*What to work on*:
The entries below are to be repeated verbatim, in full.

[Supplied entries — start]

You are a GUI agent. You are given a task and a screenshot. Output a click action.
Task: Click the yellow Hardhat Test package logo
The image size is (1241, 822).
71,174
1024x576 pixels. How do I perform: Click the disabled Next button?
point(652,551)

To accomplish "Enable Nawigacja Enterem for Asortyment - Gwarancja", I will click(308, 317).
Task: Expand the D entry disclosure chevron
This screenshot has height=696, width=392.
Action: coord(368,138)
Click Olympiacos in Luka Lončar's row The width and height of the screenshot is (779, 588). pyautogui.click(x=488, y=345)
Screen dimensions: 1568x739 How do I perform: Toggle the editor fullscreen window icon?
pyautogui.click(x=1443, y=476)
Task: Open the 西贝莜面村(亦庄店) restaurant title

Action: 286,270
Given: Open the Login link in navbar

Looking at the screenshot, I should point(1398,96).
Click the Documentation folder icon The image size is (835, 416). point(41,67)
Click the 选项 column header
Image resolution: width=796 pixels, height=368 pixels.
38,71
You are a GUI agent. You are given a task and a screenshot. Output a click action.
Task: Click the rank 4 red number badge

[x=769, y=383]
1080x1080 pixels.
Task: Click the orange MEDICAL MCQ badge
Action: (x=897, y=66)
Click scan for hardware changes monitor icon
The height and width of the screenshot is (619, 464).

[Supplied entries — finish]

*Exercise answer*:
You are a GUI agent. You are given a task and a screenshot. Output a click action.
Task: Click the yellow Hardhat Test package logo
The image size is (1241, 822).
71,174
1024x576 pixels. How do I perform: Click the disabled Next button?
point(652,551)

To accomplish "Enable Nawigacja Enterem for Asortyment - Gwarancja", I will click(308, 317).
Task: Expand the D entry disclosure chevron
This screenshot has height=696, width=392.
Action: coord(368,138)
Click Olympiacos in Luka Lončar's row The width and height of the screenshot is (779, 588). pyautogui.click(x=488, y=345)
Screen dimensions: 1568x739 How do I perform: Toggle the editor fullscreen window icon?
pyautogui.click(x=1443, y=476)
Task: Open the 西贝莜面村(亦庄店) restaurant title

Action: 286,270
Given: Open the Login link in navbar

Looking at the screenshot, I should point(1398,96).
Click the Documentation folder icon The image size is (835, 416). point(41,67)
Click the 选项 column header
Image resolution: width=796 pixels, height=368 pixels.
38,71
You are a GUI agent. You are given a task and a screenshot. Output a click action.
Task: Click the rank 4 red number badge

[x=769, y=383]
1080x1080 pixels.
Task: Click the orange MEDICAL MCQ badge
Action: (x=897, y=66)
Click scan for hardware changes monitor icon
The height and width of the screenshot is (619, 464).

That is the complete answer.